DATA FOR PROCESSING
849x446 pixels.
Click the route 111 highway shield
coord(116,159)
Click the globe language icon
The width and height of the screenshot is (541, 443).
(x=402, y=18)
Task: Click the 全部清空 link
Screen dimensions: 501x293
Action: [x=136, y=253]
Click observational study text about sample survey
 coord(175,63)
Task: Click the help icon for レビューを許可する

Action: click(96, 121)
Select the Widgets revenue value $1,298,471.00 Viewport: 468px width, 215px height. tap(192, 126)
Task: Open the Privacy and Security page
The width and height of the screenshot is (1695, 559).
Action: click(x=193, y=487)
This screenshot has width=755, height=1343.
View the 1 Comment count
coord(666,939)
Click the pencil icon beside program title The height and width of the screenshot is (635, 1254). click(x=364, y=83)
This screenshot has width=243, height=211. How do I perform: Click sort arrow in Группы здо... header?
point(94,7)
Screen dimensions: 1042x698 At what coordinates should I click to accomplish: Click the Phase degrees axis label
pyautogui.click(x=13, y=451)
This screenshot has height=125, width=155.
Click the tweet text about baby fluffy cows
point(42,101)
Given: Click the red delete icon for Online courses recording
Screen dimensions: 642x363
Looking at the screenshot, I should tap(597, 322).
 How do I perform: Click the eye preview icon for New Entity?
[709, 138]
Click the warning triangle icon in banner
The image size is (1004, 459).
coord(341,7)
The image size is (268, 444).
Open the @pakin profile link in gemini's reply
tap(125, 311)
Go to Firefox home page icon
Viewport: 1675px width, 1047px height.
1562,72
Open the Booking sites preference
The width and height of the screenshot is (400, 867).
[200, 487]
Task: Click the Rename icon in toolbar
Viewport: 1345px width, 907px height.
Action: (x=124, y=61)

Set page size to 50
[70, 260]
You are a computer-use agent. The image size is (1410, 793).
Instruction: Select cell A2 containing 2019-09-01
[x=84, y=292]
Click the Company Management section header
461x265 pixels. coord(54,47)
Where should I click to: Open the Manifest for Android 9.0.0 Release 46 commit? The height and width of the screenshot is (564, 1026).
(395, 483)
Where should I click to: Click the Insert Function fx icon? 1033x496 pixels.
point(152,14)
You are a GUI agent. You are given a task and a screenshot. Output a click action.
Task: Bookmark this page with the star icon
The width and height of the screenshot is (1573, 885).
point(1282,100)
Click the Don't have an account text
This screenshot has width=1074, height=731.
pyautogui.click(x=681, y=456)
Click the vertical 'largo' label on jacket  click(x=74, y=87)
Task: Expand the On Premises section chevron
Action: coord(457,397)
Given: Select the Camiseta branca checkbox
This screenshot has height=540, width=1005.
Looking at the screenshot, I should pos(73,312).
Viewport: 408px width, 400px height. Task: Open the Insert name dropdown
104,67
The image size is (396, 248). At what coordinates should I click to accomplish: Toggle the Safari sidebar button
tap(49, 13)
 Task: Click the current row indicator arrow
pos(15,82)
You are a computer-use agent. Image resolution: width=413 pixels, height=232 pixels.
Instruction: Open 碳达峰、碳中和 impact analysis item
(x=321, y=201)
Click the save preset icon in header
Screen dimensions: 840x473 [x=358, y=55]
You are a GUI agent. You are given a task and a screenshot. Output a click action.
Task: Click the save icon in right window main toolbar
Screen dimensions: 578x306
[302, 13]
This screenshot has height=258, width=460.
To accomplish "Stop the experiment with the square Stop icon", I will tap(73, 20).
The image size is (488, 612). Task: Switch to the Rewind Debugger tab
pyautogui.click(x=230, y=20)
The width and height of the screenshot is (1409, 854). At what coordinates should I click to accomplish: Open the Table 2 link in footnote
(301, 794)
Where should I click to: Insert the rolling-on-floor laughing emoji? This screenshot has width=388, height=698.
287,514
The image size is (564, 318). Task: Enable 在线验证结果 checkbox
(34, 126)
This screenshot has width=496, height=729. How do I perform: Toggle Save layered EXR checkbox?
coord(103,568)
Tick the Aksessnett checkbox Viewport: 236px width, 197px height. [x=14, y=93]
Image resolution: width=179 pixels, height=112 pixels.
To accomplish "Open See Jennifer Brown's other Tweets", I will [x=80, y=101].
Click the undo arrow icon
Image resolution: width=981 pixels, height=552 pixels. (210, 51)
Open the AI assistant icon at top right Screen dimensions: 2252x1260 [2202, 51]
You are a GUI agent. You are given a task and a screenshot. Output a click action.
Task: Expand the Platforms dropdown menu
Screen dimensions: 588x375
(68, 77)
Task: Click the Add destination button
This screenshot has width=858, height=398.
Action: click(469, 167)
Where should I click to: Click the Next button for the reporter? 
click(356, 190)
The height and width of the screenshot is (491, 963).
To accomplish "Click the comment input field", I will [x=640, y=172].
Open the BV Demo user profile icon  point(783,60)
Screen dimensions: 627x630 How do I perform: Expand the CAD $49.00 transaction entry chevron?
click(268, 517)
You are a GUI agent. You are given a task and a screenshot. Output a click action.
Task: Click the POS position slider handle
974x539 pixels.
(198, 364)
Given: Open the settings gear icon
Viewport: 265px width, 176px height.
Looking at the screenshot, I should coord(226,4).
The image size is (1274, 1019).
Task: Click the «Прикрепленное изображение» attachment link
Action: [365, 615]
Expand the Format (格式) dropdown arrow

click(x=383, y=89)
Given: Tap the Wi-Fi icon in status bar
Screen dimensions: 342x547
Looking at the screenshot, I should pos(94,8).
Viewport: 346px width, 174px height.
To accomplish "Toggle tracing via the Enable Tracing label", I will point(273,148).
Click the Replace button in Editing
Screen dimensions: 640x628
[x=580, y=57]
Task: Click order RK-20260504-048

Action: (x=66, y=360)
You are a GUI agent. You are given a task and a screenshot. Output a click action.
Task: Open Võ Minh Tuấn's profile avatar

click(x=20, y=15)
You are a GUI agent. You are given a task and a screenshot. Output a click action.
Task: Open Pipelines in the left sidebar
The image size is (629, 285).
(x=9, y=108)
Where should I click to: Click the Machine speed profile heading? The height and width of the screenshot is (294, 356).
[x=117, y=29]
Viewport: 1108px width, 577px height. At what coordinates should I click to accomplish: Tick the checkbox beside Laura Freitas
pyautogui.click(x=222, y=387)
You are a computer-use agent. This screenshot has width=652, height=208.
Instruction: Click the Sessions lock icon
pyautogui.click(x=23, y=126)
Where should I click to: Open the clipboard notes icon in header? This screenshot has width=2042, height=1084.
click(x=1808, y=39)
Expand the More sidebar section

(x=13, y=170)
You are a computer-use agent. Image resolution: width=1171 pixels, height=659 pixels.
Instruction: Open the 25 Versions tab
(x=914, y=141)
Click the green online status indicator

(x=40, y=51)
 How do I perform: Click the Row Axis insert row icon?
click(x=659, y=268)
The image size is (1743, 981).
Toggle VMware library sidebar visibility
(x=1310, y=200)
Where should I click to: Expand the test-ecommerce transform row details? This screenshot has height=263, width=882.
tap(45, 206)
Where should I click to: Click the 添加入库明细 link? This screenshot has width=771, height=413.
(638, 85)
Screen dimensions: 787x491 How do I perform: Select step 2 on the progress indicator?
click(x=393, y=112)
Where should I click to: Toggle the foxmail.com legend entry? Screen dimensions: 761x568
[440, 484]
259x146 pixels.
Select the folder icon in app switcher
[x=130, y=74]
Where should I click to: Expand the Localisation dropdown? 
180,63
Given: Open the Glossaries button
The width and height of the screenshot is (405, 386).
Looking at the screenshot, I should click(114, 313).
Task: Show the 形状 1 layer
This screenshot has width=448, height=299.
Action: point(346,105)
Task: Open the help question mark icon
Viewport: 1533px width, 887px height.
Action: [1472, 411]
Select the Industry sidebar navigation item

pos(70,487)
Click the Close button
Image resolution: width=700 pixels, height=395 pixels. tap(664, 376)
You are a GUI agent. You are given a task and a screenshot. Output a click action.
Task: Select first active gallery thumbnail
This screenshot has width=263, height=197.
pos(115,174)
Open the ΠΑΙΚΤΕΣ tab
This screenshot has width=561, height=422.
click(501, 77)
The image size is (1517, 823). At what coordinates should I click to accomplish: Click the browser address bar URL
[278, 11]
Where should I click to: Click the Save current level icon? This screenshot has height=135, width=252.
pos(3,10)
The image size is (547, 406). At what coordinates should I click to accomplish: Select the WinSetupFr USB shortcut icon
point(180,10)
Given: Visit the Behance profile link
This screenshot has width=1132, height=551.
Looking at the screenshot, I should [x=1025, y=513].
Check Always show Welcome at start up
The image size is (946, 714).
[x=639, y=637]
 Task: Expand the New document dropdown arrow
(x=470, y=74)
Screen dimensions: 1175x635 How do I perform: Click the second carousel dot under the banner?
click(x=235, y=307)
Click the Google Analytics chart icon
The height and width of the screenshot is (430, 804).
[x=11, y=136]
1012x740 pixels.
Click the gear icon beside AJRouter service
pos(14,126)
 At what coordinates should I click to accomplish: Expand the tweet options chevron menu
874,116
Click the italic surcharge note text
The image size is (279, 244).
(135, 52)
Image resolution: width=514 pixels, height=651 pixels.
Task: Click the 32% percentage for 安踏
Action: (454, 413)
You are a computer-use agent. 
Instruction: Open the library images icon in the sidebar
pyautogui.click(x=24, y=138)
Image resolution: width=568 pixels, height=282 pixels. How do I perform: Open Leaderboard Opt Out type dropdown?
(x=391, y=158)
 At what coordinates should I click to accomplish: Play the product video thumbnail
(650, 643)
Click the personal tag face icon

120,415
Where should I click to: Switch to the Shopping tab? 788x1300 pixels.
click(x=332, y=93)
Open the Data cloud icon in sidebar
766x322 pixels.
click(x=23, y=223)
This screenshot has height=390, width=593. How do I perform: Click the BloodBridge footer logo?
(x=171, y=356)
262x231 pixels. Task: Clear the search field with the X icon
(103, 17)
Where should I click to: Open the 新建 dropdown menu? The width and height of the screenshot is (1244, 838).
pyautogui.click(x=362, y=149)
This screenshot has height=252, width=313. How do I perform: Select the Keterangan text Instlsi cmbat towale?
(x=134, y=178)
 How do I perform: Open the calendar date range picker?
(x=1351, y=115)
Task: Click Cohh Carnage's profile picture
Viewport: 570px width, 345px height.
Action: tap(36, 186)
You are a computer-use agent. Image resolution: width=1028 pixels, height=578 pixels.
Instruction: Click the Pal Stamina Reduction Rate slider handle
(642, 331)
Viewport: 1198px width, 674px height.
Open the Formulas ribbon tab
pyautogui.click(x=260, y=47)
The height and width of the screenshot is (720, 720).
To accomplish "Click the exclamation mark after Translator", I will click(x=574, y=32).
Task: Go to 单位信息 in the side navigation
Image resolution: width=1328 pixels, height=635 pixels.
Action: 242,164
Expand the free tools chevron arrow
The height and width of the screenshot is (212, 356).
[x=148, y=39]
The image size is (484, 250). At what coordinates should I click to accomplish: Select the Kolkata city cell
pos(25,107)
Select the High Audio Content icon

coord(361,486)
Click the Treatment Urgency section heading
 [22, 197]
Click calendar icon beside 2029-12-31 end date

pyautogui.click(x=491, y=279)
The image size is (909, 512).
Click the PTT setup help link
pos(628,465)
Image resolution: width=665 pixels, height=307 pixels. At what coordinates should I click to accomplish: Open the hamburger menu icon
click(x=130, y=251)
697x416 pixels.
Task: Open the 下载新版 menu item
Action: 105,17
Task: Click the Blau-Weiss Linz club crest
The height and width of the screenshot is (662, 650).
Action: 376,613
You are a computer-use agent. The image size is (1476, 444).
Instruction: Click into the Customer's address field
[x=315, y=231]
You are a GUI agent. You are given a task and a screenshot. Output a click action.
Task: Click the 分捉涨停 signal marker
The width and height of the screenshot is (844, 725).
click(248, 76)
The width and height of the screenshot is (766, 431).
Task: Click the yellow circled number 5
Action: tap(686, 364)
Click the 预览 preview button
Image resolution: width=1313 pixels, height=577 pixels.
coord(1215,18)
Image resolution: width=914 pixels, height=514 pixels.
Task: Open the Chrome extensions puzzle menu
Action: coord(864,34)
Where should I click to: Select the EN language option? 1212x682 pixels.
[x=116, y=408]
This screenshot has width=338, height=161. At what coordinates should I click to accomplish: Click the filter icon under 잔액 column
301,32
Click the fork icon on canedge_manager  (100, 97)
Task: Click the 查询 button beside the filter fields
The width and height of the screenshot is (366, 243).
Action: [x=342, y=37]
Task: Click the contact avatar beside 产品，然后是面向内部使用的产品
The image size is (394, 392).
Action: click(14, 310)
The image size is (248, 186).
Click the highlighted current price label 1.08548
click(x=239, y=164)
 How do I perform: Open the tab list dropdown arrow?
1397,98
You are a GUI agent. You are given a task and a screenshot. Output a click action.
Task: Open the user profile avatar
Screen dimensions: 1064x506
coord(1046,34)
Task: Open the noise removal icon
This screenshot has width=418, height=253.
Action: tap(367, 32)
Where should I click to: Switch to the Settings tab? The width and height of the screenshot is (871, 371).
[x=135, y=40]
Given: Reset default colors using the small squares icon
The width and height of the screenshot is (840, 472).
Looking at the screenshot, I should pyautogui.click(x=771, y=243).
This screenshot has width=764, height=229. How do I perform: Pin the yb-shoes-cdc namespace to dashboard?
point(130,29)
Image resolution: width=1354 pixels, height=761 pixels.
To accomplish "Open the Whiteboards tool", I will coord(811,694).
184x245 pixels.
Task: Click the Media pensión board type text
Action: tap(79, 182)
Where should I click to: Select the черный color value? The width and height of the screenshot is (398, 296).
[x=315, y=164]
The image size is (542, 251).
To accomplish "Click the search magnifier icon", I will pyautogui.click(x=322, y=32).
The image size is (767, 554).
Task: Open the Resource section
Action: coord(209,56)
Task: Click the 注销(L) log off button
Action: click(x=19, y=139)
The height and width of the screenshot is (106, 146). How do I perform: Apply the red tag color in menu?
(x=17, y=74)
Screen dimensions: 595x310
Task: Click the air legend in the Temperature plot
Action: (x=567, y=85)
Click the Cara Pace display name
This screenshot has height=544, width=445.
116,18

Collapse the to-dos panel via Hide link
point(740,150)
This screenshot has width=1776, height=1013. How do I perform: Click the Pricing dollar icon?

WHAT THE EXERCISE ASKS
Copy out the lines, requests included, starting at the line containing "Click the personal tag face icon" and ending after the line containing "pyautogui.click(x=362, y=149)". Multiply each coordinate in the answers by 1.5 and round to whole numbers, with halves rounded up.

PROBLEM SOLUTION
Click the personal tag face icon

180,623
Where should I click to: Switch to the Shopping tab? 788x1300 pixels.
click(x=498, y=140)
Open the Data cloud icon in sidebar
766x322 pixels.
click(x=35, y=335)
This screenshot has height=390, width=593. How do I perform: Click the BloodBridge footer logo?
(x=257, y=534)
262x231 pixels. Task: Clear the search field with the X icon
(155, 26)
Where should I click to: Open the 新建 dropdown menu? The width and height of the screenshot is (1244, 838).
pyautogui.click(x=543, y=224)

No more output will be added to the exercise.